LA DUCHESSE, LE ROI, LA REINE, MEDIANA ; la reine et la duchesse entrent par la gauche.
LE ROI, se levant.

Oh ! mesdames, venez à mon aide, voici Mediana qui fait le discret.

MEDIANA.

Sire, je supplie Votre Majesté de ne point insister, j’ignore tout.

LA DUCHESSE.

Eh ! qu’ignorez-vous, comte ? dites-nous cela.

LE ROI.

Vous saurez, mesdames, ou plutôt madame, car cela vous regarde particulièrement…

LA REINE.

Moi, sire ?

LE ROI.

Il se passe dans votre palais, madame, des scènes dignes des beaux jours ou plutôt des belles nuits des Amadis.

LA REINE.

Votre Majesté plaisante, sans doute.

LE ROI.

Non pas. Je parle on ne peut-plus sérieusement. Un des plus grands seigneurs de notre cour, un des plus nobles et des plus braves, je ne veux pas vous dire son nom, duchesse, mais je le sais, est amoureux, mais amoureux à la manière des anciens paladins, c’est-à-dire avec mystères, soupirs, rendez-vous nocturnes.

LA REINE.

Oh ! sire, tout cela paraît bien incroyable.

LE ROI.

Vous ne douteriez pas, madame, si hier à dix ! heures du soir vous eussiez été à votre balcon.

LA REINE, troublée.

Je ne vous comprends pas, sire.

LE ROI.

Vous auriez vu le galant se promener sous les fenêtres de vos appartements.

LA REINE.

Mais vous savez que nul sans risquer sa vie ne peut approcher.

LE ROI.

Eh bien ! il y a un homme qui aime assez pour risquer sa vie, voilà tout. (La reine émue regarde Mediana.) Et la preuve, c’est qu’un nœud d’épée a été trouvé à l’endroit où cet homme a été vu.

LA REINE.

Un nœud d’épée ?

LE ROI.

Oui, couleur de feu. (La reine jette un regard rapide sur le nœud d’épée du comte ; le roi, occupé de la duchesse, ne voit rien.) Duchesse, demandez au duc d’Albuquerque s’il n’a pas parmi ses connaissances quelqu’un qui affectionne cette couleur.
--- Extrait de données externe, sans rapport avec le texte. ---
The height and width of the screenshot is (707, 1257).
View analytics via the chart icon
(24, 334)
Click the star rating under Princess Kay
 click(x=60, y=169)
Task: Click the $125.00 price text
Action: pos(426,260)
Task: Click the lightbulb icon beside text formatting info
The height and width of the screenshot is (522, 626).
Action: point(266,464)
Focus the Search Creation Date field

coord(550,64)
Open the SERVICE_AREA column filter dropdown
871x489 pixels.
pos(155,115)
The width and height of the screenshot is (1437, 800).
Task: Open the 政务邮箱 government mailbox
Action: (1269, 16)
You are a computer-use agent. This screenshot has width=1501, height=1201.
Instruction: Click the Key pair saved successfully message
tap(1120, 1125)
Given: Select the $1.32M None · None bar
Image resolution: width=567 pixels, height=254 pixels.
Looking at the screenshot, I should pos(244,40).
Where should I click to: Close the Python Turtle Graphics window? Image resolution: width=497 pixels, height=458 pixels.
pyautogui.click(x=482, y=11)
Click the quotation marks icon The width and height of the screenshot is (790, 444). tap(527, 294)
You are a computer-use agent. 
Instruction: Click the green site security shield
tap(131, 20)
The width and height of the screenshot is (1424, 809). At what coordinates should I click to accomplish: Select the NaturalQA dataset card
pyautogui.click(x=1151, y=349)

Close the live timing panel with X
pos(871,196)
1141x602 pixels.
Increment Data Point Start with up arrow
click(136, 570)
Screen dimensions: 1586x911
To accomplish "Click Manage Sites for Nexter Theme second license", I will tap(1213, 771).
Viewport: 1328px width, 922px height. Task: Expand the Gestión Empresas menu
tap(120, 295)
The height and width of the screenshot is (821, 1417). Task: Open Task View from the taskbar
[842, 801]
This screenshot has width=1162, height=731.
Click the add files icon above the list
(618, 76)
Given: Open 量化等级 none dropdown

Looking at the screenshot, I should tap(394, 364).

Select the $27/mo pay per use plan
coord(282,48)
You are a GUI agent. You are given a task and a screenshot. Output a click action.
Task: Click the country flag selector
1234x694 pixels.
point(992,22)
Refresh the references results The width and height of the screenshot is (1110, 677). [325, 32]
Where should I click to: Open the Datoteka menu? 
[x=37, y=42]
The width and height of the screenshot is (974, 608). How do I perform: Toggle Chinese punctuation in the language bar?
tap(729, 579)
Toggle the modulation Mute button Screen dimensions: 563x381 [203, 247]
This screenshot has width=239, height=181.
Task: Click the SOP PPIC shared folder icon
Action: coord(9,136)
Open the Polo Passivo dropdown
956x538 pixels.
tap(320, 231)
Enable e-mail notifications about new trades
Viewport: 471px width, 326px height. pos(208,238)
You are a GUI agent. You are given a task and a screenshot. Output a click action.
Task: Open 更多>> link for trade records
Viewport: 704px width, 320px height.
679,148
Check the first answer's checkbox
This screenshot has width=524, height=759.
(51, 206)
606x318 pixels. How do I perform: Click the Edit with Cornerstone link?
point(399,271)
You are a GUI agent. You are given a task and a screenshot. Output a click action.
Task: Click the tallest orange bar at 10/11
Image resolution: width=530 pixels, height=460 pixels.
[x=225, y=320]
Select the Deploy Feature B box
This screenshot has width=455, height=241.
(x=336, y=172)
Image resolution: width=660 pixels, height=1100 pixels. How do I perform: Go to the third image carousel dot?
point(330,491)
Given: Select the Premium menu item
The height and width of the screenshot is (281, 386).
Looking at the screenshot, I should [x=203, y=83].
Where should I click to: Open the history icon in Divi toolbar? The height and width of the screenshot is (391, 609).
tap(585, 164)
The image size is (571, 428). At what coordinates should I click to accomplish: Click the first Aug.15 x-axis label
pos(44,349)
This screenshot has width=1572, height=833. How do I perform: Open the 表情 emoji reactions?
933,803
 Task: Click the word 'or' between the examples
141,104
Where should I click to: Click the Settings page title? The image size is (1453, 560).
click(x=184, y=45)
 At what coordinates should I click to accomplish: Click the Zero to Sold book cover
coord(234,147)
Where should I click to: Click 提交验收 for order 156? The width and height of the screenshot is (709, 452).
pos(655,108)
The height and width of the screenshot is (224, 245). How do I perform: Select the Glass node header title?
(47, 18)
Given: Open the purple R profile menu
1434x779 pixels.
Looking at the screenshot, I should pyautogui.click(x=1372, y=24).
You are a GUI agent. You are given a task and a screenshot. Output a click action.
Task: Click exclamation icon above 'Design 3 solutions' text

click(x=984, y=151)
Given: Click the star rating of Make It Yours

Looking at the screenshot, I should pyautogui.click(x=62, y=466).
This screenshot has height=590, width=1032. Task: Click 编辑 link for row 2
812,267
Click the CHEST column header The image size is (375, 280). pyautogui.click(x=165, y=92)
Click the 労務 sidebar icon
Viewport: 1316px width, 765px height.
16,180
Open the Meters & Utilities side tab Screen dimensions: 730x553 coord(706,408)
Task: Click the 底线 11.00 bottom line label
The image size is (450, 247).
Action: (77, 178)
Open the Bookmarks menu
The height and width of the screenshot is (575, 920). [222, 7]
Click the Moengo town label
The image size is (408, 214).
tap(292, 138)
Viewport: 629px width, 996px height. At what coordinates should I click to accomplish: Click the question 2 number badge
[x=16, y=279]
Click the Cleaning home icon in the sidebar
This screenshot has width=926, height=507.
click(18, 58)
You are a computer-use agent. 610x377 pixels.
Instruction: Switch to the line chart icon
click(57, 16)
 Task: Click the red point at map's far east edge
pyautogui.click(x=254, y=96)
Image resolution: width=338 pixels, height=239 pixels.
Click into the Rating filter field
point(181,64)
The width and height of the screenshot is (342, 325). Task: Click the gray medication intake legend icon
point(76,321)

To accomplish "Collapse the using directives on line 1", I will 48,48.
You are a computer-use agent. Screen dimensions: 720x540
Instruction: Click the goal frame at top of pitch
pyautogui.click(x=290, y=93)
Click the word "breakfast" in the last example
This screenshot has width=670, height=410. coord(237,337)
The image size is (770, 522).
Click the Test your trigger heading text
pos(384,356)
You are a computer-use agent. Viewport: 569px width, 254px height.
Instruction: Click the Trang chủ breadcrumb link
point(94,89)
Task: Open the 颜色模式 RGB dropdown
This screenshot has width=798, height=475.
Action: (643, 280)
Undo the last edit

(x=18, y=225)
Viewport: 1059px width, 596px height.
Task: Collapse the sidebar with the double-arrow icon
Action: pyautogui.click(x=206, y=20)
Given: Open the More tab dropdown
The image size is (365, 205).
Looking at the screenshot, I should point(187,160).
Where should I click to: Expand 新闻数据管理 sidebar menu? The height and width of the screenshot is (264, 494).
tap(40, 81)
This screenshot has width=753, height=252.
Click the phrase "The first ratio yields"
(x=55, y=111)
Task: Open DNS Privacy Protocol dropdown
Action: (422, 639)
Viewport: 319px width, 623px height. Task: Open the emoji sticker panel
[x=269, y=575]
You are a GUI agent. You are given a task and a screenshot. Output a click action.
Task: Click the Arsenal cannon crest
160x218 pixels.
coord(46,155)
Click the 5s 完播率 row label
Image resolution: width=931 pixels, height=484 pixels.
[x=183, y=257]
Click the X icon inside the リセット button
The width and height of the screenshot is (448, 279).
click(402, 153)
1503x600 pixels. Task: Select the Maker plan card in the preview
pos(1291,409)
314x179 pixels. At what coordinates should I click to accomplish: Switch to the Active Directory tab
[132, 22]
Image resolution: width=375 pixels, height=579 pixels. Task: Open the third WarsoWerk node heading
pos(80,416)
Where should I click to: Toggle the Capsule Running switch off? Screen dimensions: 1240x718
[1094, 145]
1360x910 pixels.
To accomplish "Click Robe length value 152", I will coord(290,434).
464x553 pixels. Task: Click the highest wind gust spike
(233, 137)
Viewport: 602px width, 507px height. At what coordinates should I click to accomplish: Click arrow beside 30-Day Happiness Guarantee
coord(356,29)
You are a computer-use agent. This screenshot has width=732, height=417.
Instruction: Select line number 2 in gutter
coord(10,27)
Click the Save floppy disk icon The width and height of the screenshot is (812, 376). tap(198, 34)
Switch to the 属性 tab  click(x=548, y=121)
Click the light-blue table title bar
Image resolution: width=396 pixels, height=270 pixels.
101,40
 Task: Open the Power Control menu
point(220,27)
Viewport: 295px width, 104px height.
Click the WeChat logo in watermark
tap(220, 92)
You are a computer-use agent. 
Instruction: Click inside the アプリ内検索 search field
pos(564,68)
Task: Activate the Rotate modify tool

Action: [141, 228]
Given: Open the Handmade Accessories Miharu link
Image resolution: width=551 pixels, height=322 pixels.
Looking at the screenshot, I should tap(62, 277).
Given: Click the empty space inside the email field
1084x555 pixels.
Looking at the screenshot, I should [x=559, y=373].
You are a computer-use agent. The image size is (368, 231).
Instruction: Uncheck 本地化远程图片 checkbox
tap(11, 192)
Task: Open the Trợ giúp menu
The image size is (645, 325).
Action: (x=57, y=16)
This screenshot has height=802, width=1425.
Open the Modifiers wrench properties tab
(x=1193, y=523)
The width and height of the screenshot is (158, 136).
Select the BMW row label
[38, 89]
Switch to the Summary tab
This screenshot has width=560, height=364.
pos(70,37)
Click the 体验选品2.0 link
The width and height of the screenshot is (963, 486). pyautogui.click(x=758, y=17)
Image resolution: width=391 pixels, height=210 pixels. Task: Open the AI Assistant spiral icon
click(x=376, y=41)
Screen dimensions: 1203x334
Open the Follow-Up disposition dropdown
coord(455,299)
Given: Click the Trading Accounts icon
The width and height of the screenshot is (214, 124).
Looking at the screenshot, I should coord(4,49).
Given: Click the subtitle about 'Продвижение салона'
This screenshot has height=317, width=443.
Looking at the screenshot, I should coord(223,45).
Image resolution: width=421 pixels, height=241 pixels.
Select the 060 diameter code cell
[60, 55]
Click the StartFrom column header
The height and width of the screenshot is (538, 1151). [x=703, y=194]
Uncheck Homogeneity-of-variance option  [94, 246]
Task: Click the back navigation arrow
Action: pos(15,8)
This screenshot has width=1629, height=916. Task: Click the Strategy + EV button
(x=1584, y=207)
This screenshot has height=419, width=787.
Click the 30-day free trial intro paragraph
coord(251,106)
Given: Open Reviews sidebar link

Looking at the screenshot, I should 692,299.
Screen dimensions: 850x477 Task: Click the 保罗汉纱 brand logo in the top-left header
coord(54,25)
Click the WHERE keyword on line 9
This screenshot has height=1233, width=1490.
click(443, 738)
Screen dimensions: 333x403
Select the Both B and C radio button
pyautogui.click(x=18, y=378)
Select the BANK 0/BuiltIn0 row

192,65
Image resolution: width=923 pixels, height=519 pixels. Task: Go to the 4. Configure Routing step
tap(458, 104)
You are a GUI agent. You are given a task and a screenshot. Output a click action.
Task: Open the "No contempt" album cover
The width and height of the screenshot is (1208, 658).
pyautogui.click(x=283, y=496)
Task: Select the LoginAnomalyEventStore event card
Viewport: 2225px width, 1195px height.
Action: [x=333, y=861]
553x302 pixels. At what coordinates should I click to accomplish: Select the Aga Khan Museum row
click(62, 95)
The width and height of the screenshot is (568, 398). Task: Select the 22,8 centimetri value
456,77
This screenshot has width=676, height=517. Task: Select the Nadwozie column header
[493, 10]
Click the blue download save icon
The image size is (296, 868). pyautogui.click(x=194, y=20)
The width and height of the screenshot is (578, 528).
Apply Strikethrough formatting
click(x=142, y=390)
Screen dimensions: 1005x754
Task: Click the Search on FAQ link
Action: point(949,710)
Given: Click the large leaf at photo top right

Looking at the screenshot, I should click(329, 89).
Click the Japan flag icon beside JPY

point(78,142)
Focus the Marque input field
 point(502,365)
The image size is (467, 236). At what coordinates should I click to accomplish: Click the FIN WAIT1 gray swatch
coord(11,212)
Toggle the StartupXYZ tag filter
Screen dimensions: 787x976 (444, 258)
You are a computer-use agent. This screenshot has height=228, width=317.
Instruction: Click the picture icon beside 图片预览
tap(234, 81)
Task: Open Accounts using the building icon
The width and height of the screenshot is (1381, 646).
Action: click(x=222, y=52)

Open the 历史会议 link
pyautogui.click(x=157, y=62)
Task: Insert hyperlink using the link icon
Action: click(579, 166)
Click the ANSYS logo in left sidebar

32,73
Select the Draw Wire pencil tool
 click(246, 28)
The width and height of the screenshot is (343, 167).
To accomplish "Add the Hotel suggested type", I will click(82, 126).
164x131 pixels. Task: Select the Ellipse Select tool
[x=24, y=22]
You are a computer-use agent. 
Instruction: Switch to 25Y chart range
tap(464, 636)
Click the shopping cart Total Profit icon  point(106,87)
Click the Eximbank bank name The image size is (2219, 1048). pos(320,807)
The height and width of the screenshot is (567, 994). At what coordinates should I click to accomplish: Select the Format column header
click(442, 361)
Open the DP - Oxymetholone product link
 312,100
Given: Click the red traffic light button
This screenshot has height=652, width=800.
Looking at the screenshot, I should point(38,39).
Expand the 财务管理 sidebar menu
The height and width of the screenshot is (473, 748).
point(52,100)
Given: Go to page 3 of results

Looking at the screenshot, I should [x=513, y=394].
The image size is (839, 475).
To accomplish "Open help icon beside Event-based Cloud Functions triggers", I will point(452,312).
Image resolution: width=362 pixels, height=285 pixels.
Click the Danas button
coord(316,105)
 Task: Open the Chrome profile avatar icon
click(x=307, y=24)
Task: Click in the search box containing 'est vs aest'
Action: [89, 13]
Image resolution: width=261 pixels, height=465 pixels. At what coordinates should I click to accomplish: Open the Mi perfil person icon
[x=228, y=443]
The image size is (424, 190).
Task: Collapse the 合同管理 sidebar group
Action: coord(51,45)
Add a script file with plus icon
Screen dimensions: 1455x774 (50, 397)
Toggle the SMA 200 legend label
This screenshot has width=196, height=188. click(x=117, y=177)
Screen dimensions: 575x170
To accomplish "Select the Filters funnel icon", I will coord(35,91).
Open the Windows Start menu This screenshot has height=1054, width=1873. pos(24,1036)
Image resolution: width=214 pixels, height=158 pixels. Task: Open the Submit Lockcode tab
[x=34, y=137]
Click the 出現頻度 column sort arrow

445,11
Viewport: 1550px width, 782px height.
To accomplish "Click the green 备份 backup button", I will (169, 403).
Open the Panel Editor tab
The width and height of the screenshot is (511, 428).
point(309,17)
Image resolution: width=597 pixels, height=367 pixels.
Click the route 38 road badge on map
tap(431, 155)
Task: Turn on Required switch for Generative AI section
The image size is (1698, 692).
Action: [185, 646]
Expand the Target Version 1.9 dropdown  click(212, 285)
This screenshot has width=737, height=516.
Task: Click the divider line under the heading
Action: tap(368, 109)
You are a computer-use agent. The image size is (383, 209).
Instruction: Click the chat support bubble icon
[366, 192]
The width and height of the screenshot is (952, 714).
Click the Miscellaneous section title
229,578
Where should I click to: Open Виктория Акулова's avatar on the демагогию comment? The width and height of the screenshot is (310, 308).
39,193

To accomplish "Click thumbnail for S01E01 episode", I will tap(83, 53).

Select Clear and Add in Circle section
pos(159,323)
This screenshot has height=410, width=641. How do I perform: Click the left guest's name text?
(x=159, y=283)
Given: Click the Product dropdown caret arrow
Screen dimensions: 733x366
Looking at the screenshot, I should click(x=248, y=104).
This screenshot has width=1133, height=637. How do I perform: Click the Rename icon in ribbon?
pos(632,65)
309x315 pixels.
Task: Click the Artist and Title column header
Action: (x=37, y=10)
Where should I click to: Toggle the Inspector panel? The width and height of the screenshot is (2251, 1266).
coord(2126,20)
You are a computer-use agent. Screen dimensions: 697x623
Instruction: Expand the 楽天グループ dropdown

Viens, Mediana, viens. (Ils sortent.)


Scène VII.

LA DUCHESSE, LA REINE.
LA REINE, à part.

Ah ! je respire.

LA DUCHESSE.

Qu’a voulu dire le roi, et que signifie cet air dont il m’a regardée en me parlant du duc d’Albuquerque ?

LA REINE.

Duchesse !

LA DUCHESSE.

Madame !

LA REINE.

Vous paraissez préoccupée.

LA DUCHESSE.

Mais Votre Majesté elle-même est presque tremblante.

LA REINE.

Voyons, assieds-toi là. (Elles s’asseyent à droite.) Nous avons depuis ton arrivée été constamment séparées par des importuns. C’est à peine si j’ai eu le temps de te demander si tu étais heureuse.